John7878781 11 hours ago

What if exploding nukes on the seafloor has the opposite effect and actually _releases_ already sequestered carbon?

IMO, this idea is very poorly thought out.

MindSpunk 9 hours ago

Well time to revive the Gnomon/Sundial weapon project. Edward Teller would be pleased.

pfdietz 5 hours ago

This would likely be less damaging if the bomb could be largely based on H-11B fusion rather than DT or DD fusion. The latter inevitably produce large numbers of neutrons.

At gigaton scales, thermonuclear devices become easier to build in a sense, because the assembly has more time to react as it expands.
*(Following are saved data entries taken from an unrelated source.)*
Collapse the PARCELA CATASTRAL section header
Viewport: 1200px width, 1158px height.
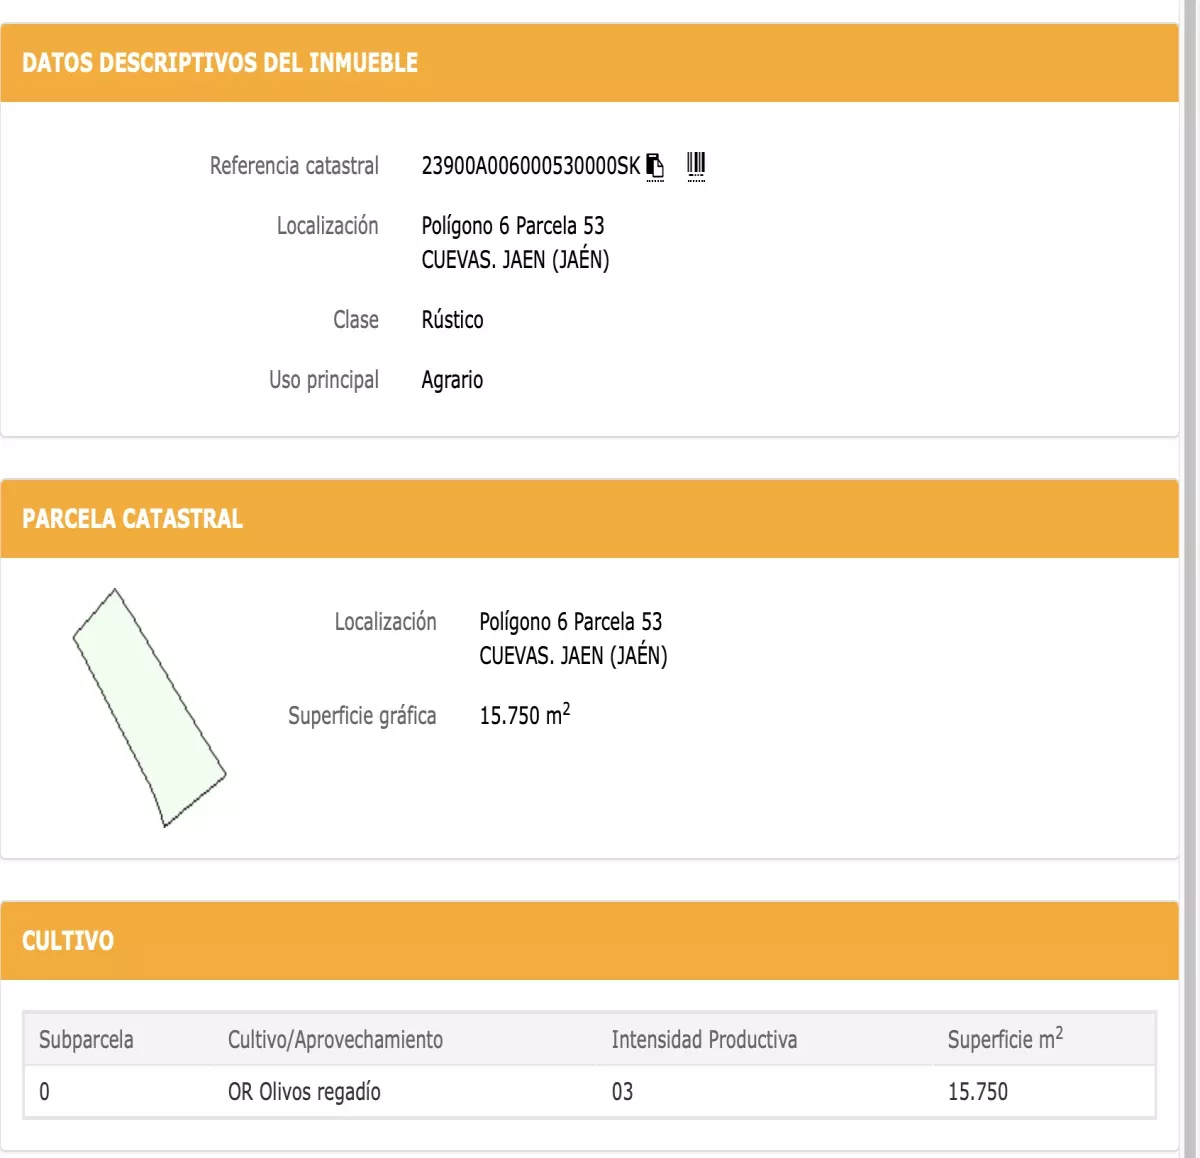pos(590,519)
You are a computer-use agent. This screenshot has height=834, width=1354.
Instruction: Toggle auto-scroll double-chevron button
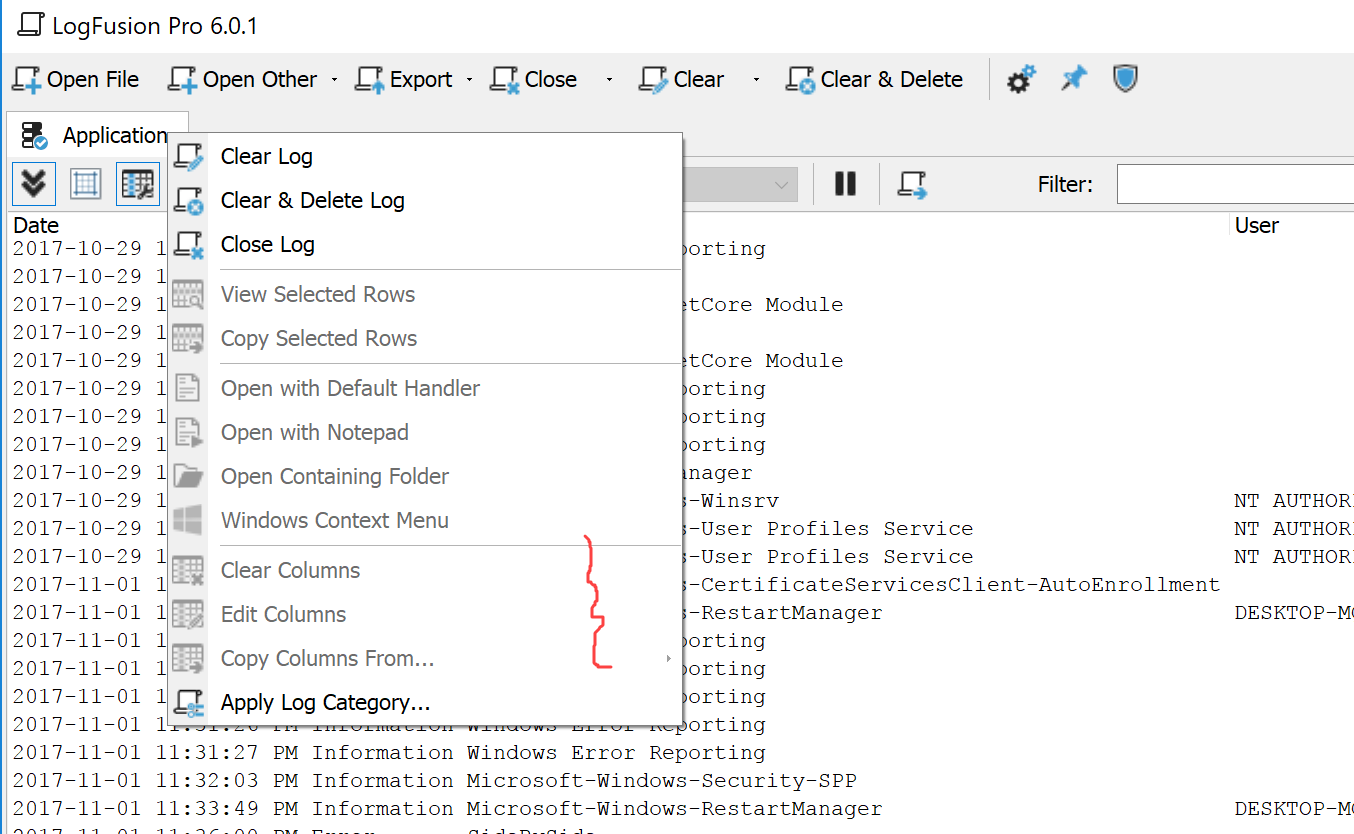[34, 184]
More stages are needed to compress that very large final stage, though.

The argument reminds me of Freeman Dyson's H bomb propelled interstellar concept, which exploited the fact that per unit of energy output, deuterium was (at the time of publication, in 1968) thousands of times cheaper than fossil fuels.

khalic 10 hours ago

What a stupid idea

burnt-resistor 9 hours ago

This is insane shit. Some CCS is needed, probably using biomass, possibly using oceanic life, but this absurd like nuking the moon or using nukes for dam construction.

01HNNWZ0MV43FF 10 hours ago

Men will do anything but vote for a carbon tax

  • curtisblaine 10 hours ago

    ...men?

    • wk_end 10 hours ago

      They’re riffing on the “Men will do anything but go to therapy” meme.
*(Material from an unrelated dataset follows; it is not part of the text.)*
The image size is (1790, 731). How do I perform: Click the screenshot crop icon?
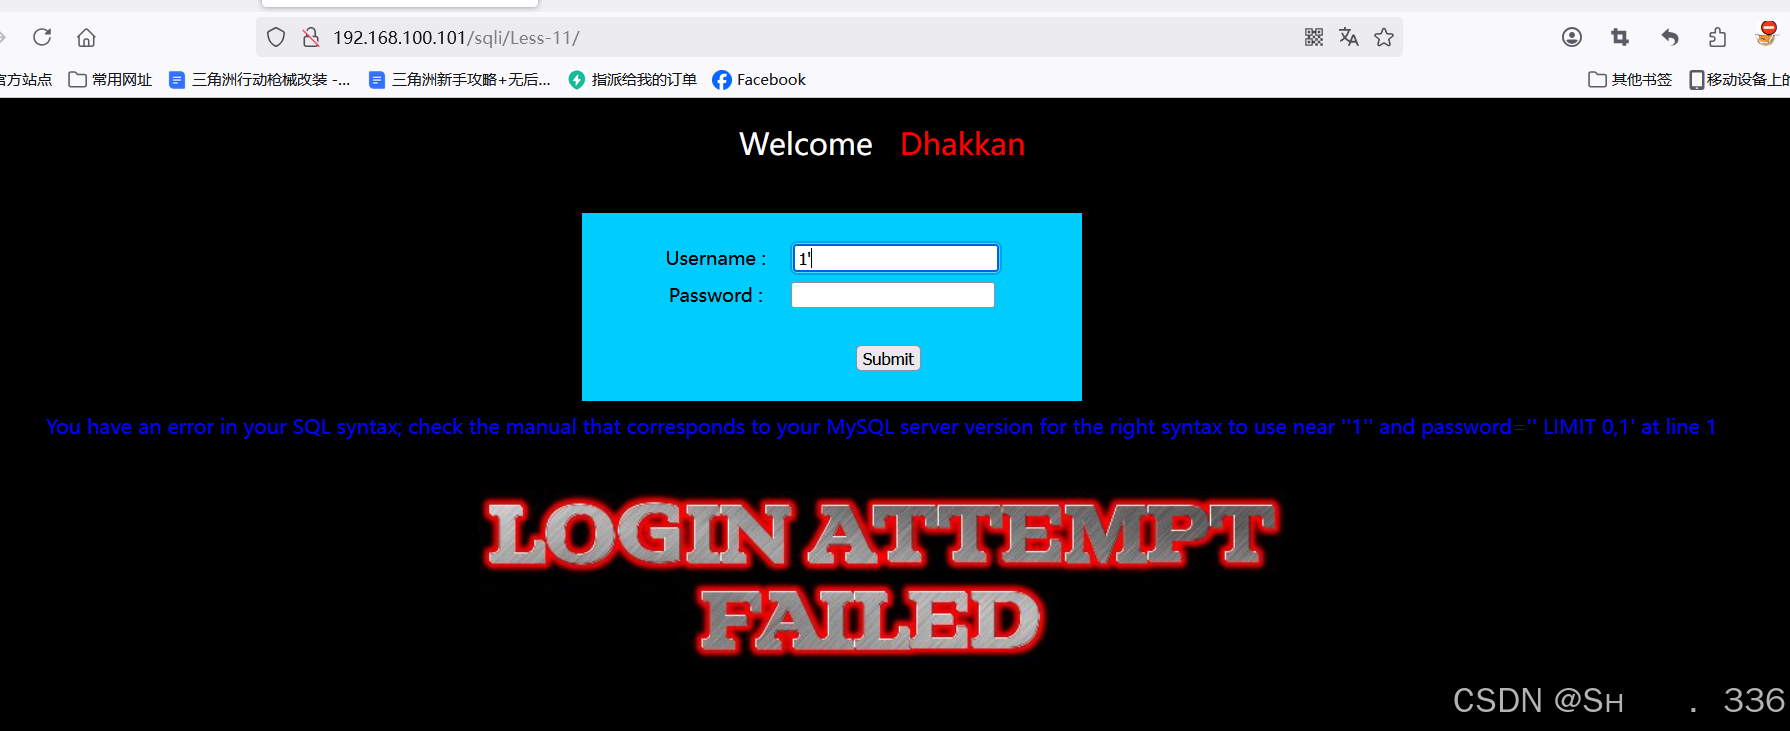[1620, 37]
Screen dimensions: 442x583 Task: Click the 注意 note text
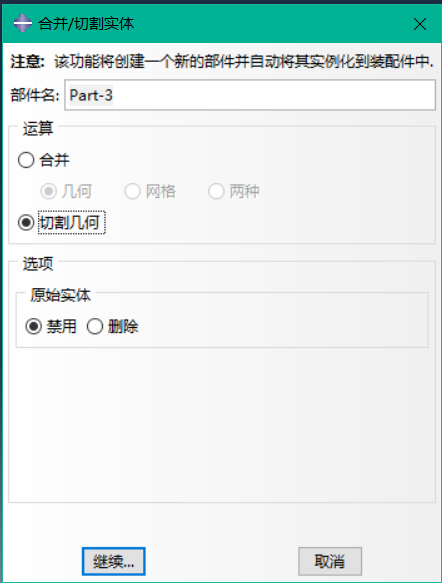click(x=222, y=61)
readthenotes1 10 hours ago

Worst case scenario: nuclear winter, humanity dies out. Problem solved

AngryData 10 hours ago

81 gigaton bomb?! Holy cow! It sounds like a planet buster! It seems to be the energy equivalent somewhere around an 8.5 magnitude or higher earthquake if the internet is to be believed?

  • burnt-resistor 8 hours ago

    No, the fireball size is proportional to the cube root of energy released, which is why giant nukes are generally wasteful compared to many smaller ones.

    • AngryData 8 hours ago

      But the goal isn't to make a giant fireball, the goal is to bury it 7 kilometers under the seafloor bed at detonate it, pulverizing a massive volume of rock. Nearly all of the energy is being captured by rock and water, not being blasted out into space. Im not sure why you started talking about military nukes when half the point of this thing is how completely infeasible it is for military usage.

      • pfdietz 5 hours ago

        The 7 kilometers is the hard part.